Source data

▶

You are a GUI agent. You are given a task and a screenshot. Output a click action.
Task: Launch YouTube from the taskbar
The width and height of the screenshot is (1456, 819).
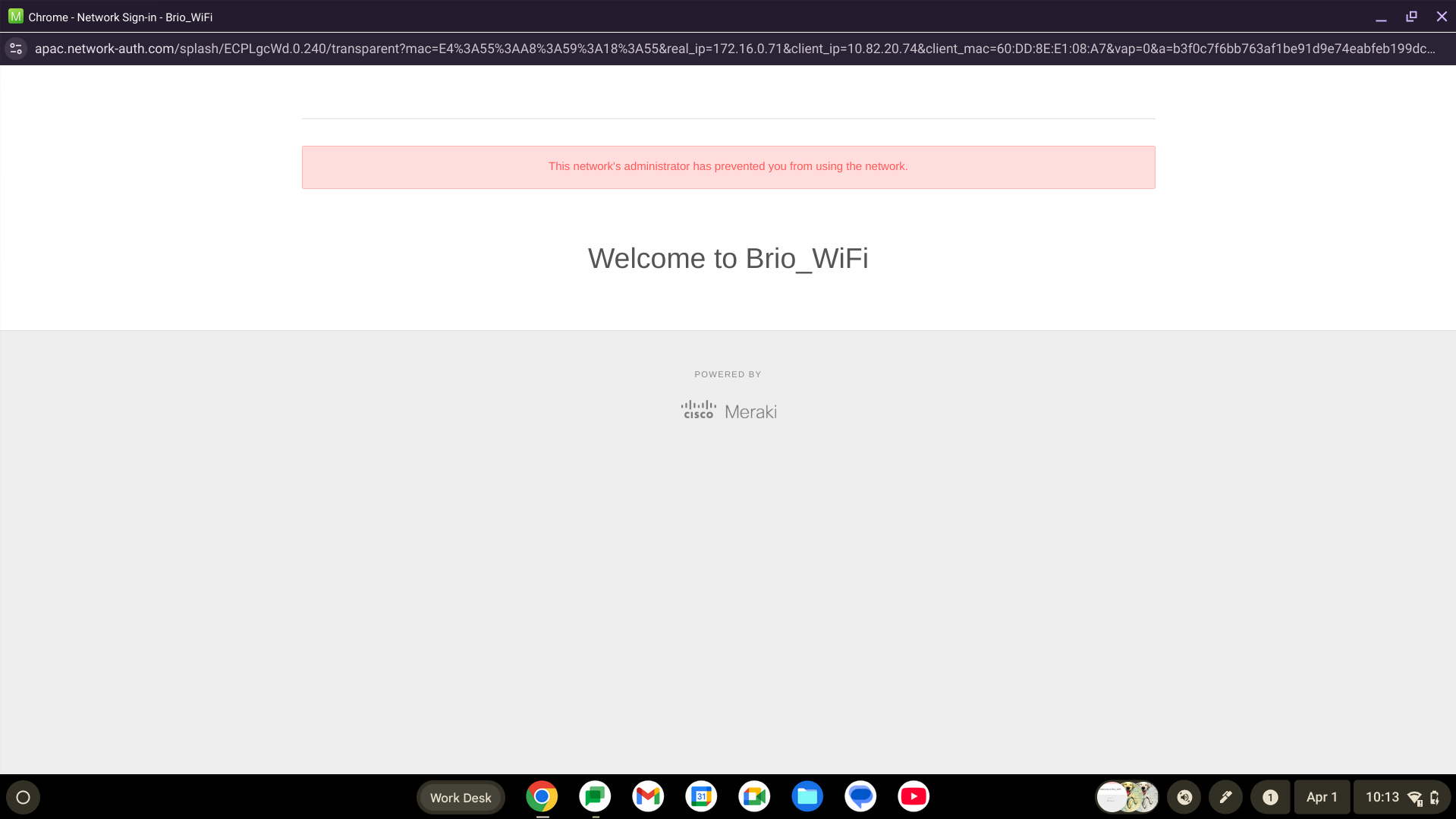(x=914, y=796)
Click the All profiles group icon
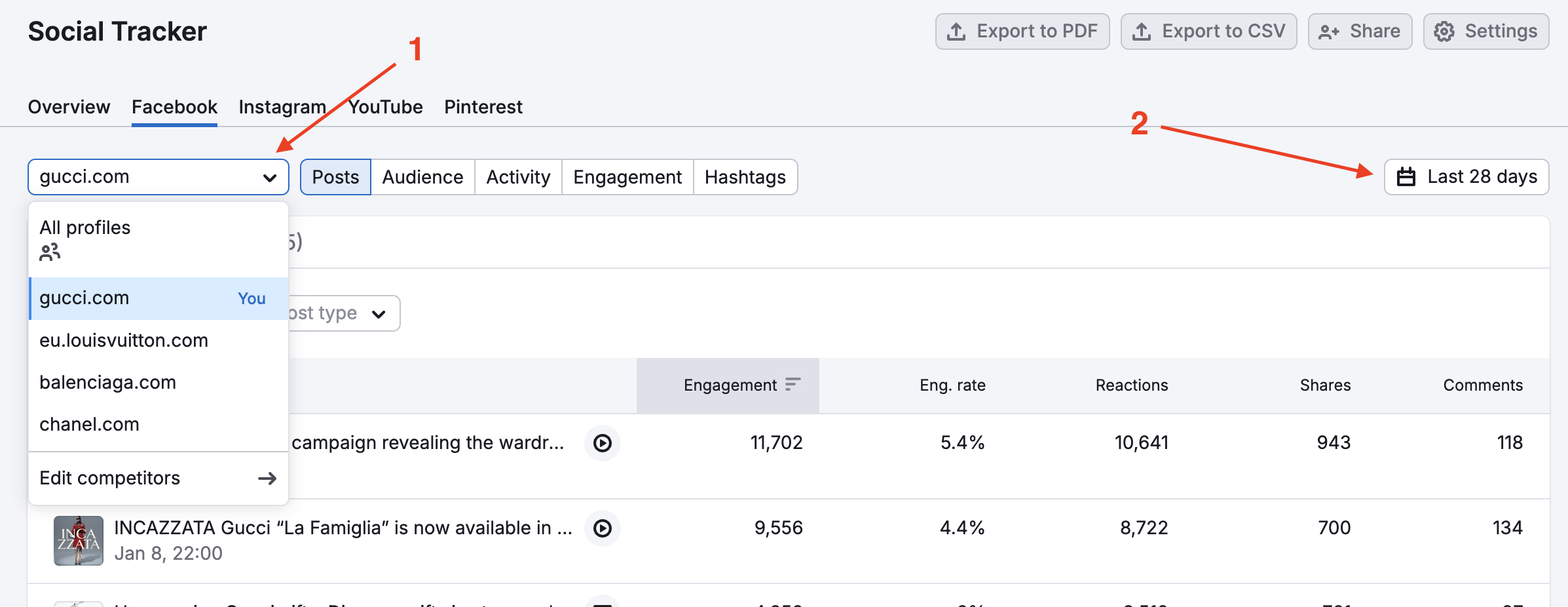1568x607 pixels. (x=49, y=252)
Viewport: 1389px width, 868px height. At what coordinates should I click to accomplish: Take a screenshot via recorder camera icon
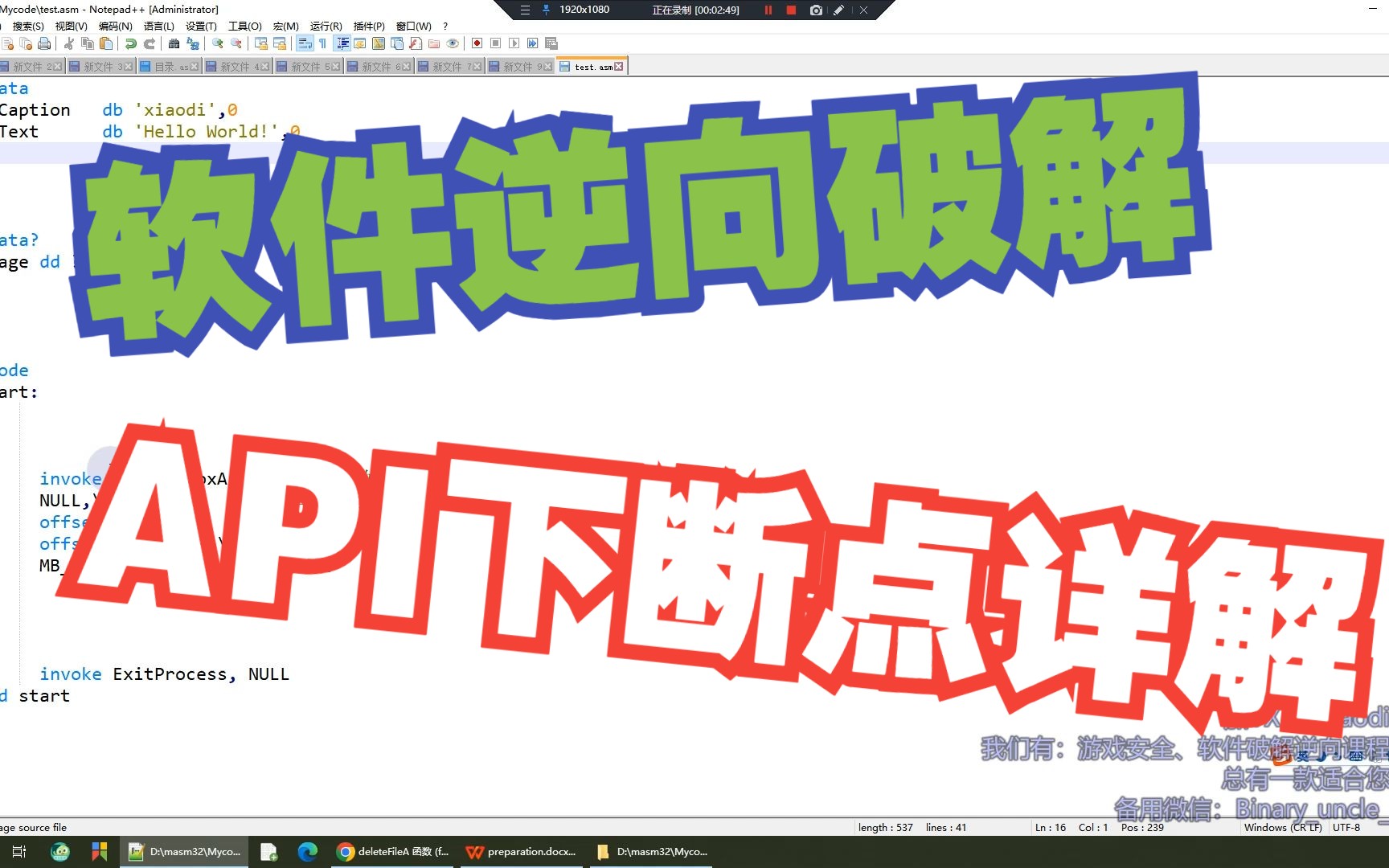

◀

What is required → Exact reproduction of the entries above is what's needed; images stay out.

Response area →
You are a GUI agent. You are given a task and a screenshot. Output a click action.
Task: Launch YouTube from the taskbar
The width and height of the screenshot is (1456, 819).
(x=914, y=796)
Click the All profiles group icon
1568x607 pixels. (x=49, y=252)
Viewport: 1389px width, 868px height. At what coordinates should I click to accomplish: Take a screenshot via recorder camera icon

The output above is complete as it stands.